The government has denied that compensation would be needed. So who has the better case? In my view, the government has the stronger position. No one is disputing that the government can restrict the appearance of packaging for goods; it already does this. But the government must pay compensation if it takes control over any property,[link widoczny dla zalogowanych],[link widoczny dla zalogowanych], and in this case the cigarette companies are complaining that they are losing some of their intellectual property rights,[link widoczny dla zalogowanych], primarily their trademark and copyright intellectual property of their present cigarette packaging.
The problem the companies will have with this approach is that the new plain packaging will include the trademark, albeit in small-sized black letters in a standard font and position on the packet. Otherwise the consumer will not be able to ask for their preferred cigarettes at the point of sale. Most trademarks are registered in just this form,[link widoczny dla zalogowanych], as plain words in upper case,[link widoczny dla zalogowanych], and this type of registration covers the word in whatever form it is actually used—irrespective of whether it is in a fancy script or in a special colour or surrounded by graphics and attractive patterns.
It is true that trademarks are property. What is not true is the suggestion that the proposals would involve the government acquiring those trademarks. The government wants to restrict the use of them by their owners but has no interest in acquiring them for itself. Highly respected constitutional law experts professors Greg Craven and George Williams have unequivocally rejected the industry’s argument.
The industry will be hard-pressed to identify a constitutional law expert who disagrees with them. The second argument is that tobacco companies have a right under international law to use their trademarks. They do not. No such words appear in the World Trade Organisation agreement dealing with intellectual property.
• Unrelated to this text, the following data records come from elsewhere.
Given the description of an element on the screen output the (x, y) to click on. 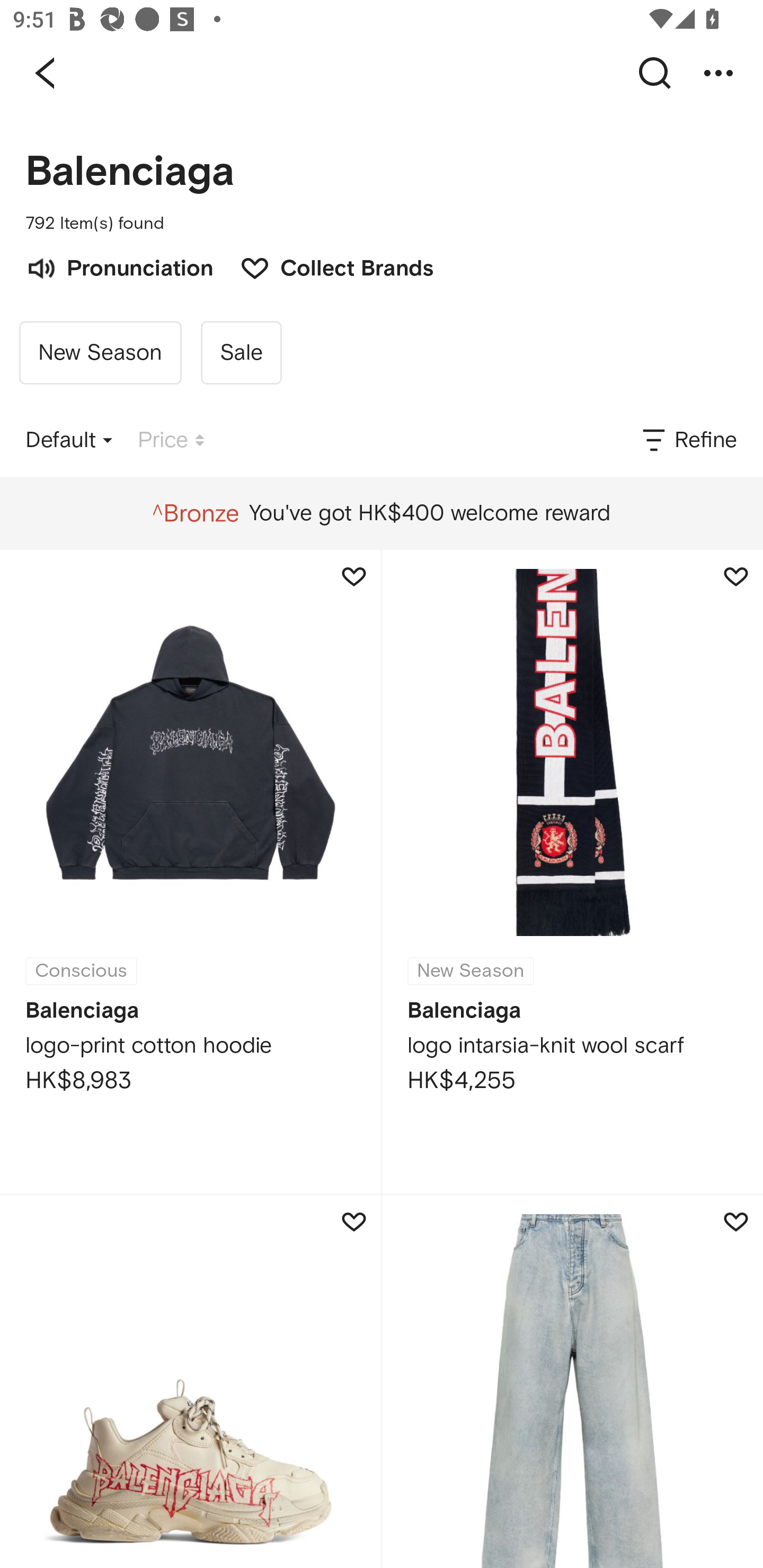
Pronunciation (119, 266)
Collect Brands (327, 266)
New Season (100, 352)
Sale (240, 352)
Default (68, 440)
Price (171, 440)
Refine (688, 440)
You've got HK$400 welcome reward (381, 513)
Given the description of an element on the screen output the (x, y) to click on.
A seminal decision of the organisation addressing the nature of a trademark owner’s rights stated categorically that trademark owners do not have the right to use their trademarks.
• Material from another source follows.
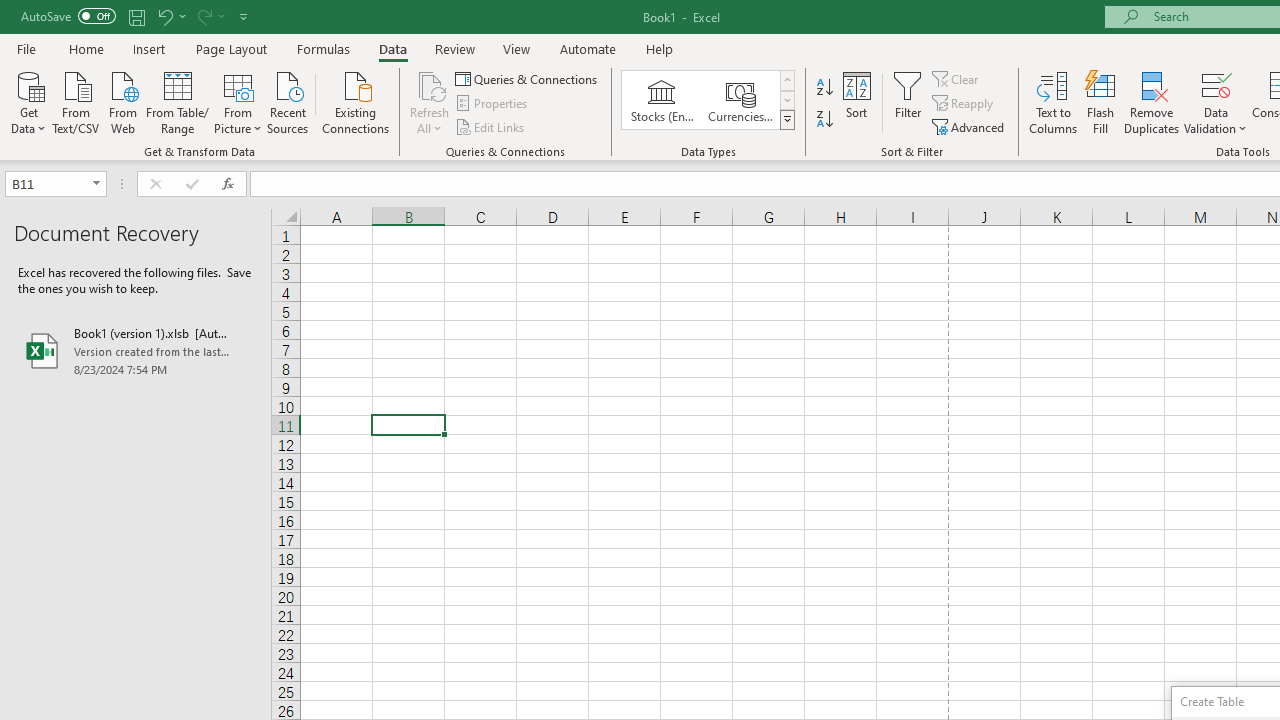
From Picture (238, 101)
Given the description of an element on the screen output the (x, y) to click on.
The pictorial warnings were made compulsory from May 31,[link widoczny dla zalogowanych], 2009 under the Cigarettes and Other Tobacco products (Packaging and labeling) Rules 2008 which was following a Supreme Court directive. The rule required that the pictorial message should cover atleast 40% of the entire pack and the pictorial warnings should be changed after every 12 months to ensure it meets its required effectiveness.
Effectively it would be for the first time that health ministry has proposed changing the pictorial message. VHAI field tested that having a scarier message would help 98% of the people in (the polled seven states) to quit smoking or chewing tobacco habit. 734 people were polled from seven states with the new pictorial warning before the notification was served to implement this change. VHAI also said that although the step was taken in the right direction initially the earlier pictorial message was not effective and didn’t meet its target.
This move from the health ministry is a necessary step considering that almost 40% of India’s health problems are as a result of tobacco use. Every day almost 2200 people die in India due to tobacco related diseases.